Representatives of the 52 N. Broadway project presented a scaled down proposal to the White Plains Common Council during a work session on Jan. 27.
Representatives of WP Development NB LLC, the owners of the property, introduced the new plan for the former16-acre Good Counsel school campus. The representatives told the Common Council the revised proposal significantly reduces the scale, density and building height of proposed new buildings, expands senior housing, enhances historic preservation and maintains open space on the North Broadway frontage.
William Null, an attorney representing WP Development said his client is seeking Common Council approval to amend the Zoning Ordinance to create a new Planned Residential Development Zoning District and amend the Zoning Map classification from RM-1.5 to Planned Residential Development.
The revised plan is “trying to address multiple concerns” raised at previous meetings about the site, Null said.
The alternative plan calls for 232 senior-restricted independent living units with enhanced services and on-site staff, a 103-unit assisted living facility, 28 two-story townhouses and 48 workforce apartments in one three-story building with most being studios or one bedrooms, and reducing the projected number of residents on the site from 1,085 to 610, a 44 percent decrease. Null said the plan is to have as much underground parking as possible. The assisted living and independent living would be in two connected buildings with a single operator for both. A clubhouse for residents would be constructed behind the existing convent formerly owned by the Sisters of the Divine Compassion (RDC).
The alternative plan reduces the number of proposed parking spaces to 450 from 655. According to the developer, with fewer people being proposed to live on the property there would be fewer vehicle trips on and off the property than originally proposed.
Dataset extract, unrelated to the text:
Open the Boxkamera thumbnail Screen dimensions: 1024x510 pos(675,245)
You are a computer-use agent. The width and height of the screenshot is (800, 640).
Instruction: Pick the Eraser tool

The new plan is proposing to reduce building heights to a maximum height of six stories or 85 feet. The original plan was for a maximum of 10 stories, 140 feet. According to the property owner, the first 700 feet of the site will have building heights at 45 feet or less.
The revised plan seeks to maintain several elements of the historic campus: the Chapel of the Divine Compassion, the Mapleton house at its present location and the west wing of the convent that faces North Broadway, There are 13 acres of the site that have historic designations. The original proposal was to move the Mapleton house from the southern portion of the site to the northern portion of the property and for 10 story-buildings to be constructed at the rear of the property.
The revised plan preserves the open space abutting North Broadway and the street view of the property. The public will have access to the roughly 2.3-acre front lawn, Null said.
The RM1.5 zoning of the property allows for one home per 1,500 square feet that would have permitted 467 three-story units in no taller than three-story buildings.
There would be no access from Ross Street, at the rear of the property, except for emergency vehicles.
According to the owners of the property, it has complied with State Department of Environmental Conservation requirements related to the landfill area. The proposed project will also comply with state regulators’ requirements to safely cap the landfill during construction, according to the landowner. There will be no activity in the landfill area without DEC approval, according to WP Development. The plan is for a permanent cap on the fill under a building.
Council President Nadine Hunt-Robinson said the workforce housing should be affordable for such individuals as a barista or a cafeteria worker at the Pace University Law School.
Councilman Justin Brasch responded to the fact all the proposed housing would be rental units. He said he wanted new developments in the city that included homes that could be purchased, not just rented.
Brasch said he agreed with those neighboring residents who expressed concern about the impact of many new residents that would be generated in the area. Null said the assisted living residents would not drive and therefore not add traffic to the neighborhood. Brasch said trucks to bring food to the assisted living building and employees of the facility would be driving in the area.
Brash said he wanted a park and playground in the open space area in the front of the site open to residents of the neighborhood. Null said his client would work with the city for benches other amenities on the front open space.
Councilman John Kirkpatrick said, “This is an application that I’ve always had my doubts about.” Kirkpatrick said the developer was seeking to leave a portion of the illegal dumpsite as it is. The FEIS needs to provide a comparison on capping the site or removing it, Kirkpatrick said.
Null said the entire construction dumpsite would be capped, not just a portion. The Common Council should be provided with the revised FEIS once it is completed, Kirkpatrick said.
Though representatives of the landowner touted the revised proposal last week, that sentiment was not shared by Stewart Place resident Barbara Allen, who said the development was not consistent with the city’s Comprehensive Plan. “And completely disregards the fact that thousands of people purchased homes in a residential neighborhood,” she said. “The developer’s plan satisfied the mayor’s desire to keep open space on North Broadway, only, but will still destroy the residential neighborhood and property values of the Stewart Ross neighborhood.”
“The developer’s presentation of what remains in the fill area is highly inaccurate and still subjects thousands of area residents to the contaminated fill by any disruption of the landfill on the property, Allen said.